Choose REST when building public APIs consumed by diverse clients, when extensive HTTP caching is valuable, when simplicity is prioritized over flexibility, or when the team lacks GraphQL expertise. REST’s maturity and tooling make it a safe default choice.

Choose GraphQL when clients need flexible data querying, when you’re building for specific client applications (especially mobile), when reducing network requests matters, or when the development team can invest in GraphQL tooling and best practices.

Real-Time Updates favor GraphQL’s subscription feature, allowing clients to subscribe to data changes and receive real-time updates. REST requires separate mechanisms like WebSockets or Server-Sent Events.

Hybrid Approaches

Many systems use both: REST for public APIs and simple CRUD operations, GraphQL for sophisticated client applications requiring flexible querying. This leverages each approach’s strengths while mitigating weaknesses.

GraphQL over REST wraps existing REST APIs with a GraphQL layer, providing GraphQL benefits without rewriting backends. Tools like Apollo’s RESTDataSource simplify this pattern.

Security Considerations

REST’s simplicity makes rate limiting and authentication straightforward: check Authorization headers, apply rate limits per endpoint and method. GraphQL’s single endpoint and variable query complexity make rate limiting more challenging. Queries can be arbitrarily expensive, requiring query complexity analysis to prevent abuse.

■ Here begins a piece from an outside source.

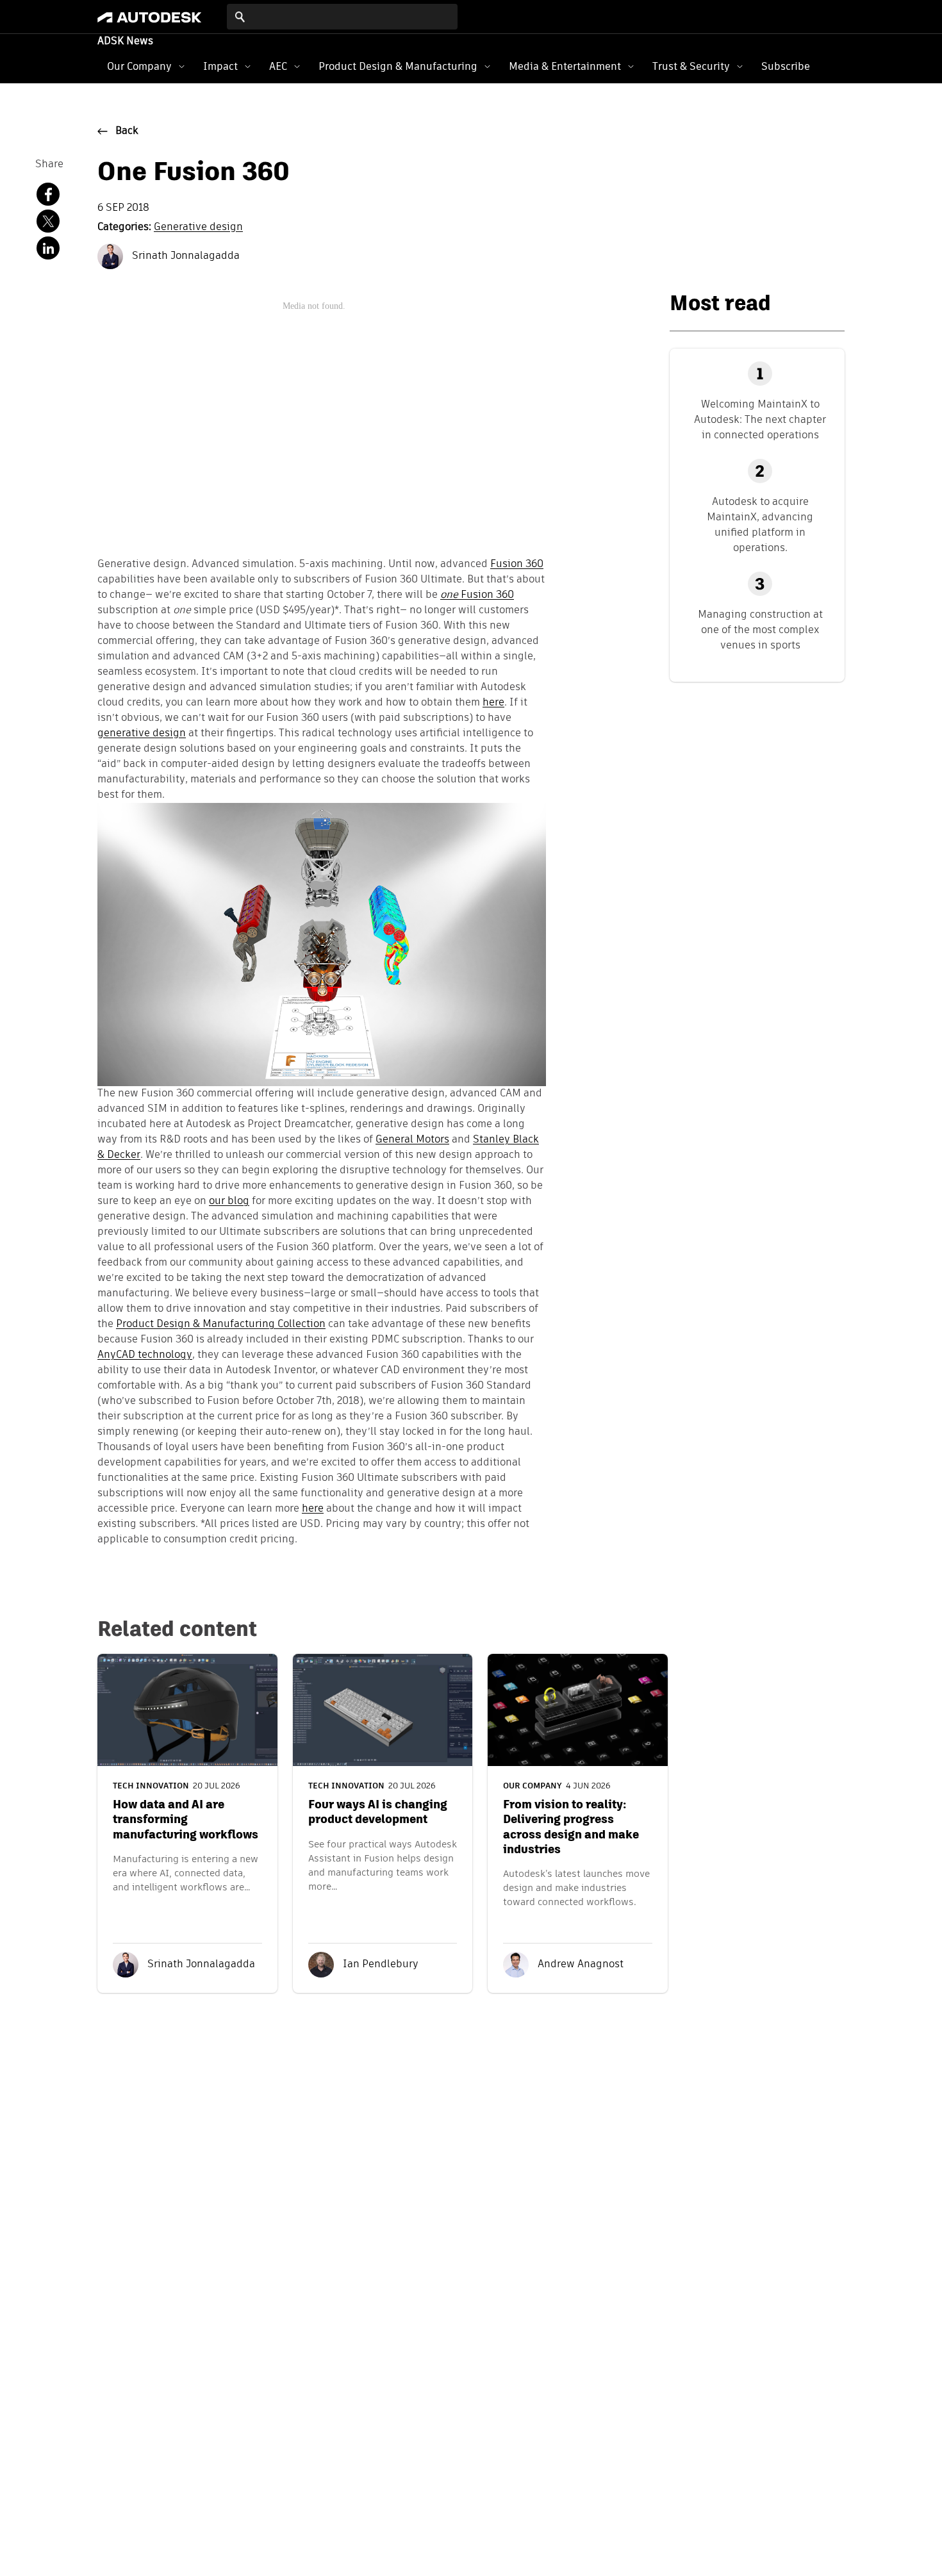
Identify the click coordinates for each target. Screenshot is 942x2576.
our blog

Both approaches support standard authentication (JWT, OAuth), but GraphQL requires additional consideration around query depth limits and complexity scoring to prevent denial-of-service attacks through expensive queries.

Making the Choice

Evaluate your specific requirements: client flexibility needs, team expertise, caching requirements, and performance characteristics. For many applications, REST’s simplicity and maturity make it the right choice. For applications with sophisticated client requirements and the team capability to leverage it, GraphQL provides powerful advantages.

Consider starting with REST and migrating specific use cases to GraphQL as needs arise. This incremental approach provides pragmatic benefits without requiring all-in adoption. The goal isn’t choosing the “better” technology but rather the more appropriate one for your context, requirements, and team.